* Your assignment *
Word for word, please copy the listing below, with its pictures left out.
(Beginning of Supplied material)
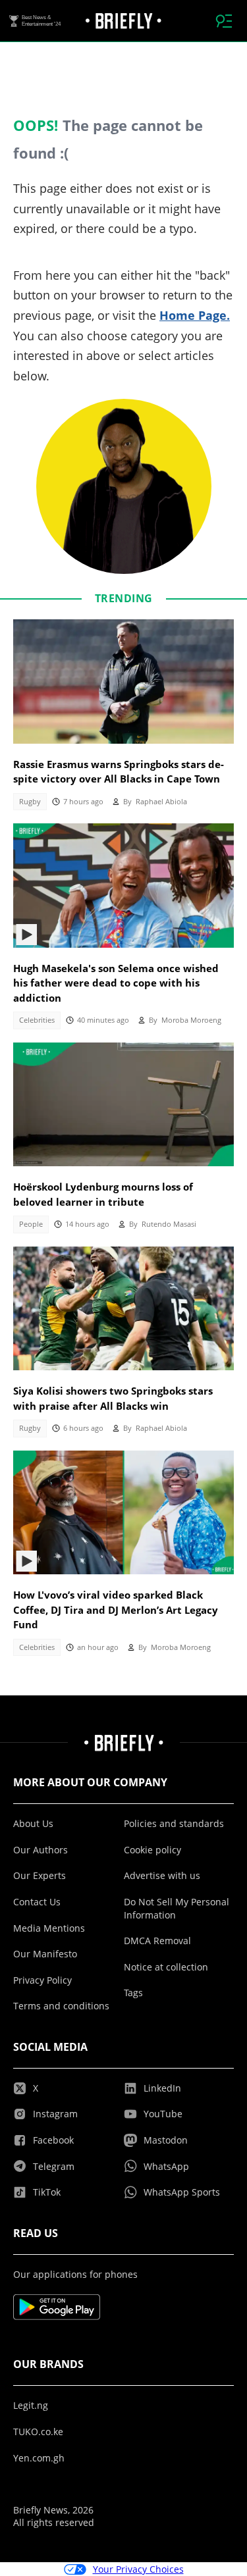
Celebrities (37, 1020)
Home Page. (194, 315)
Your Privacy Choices (138, 2569)
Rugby (30, 801)
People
(End of Supplied material)
* Finished exercise *
Celebrities (37, 1020)
Home Page. (194, 315)
Your Privacy Choices (138, 2569)
Rugby (30, 801)
People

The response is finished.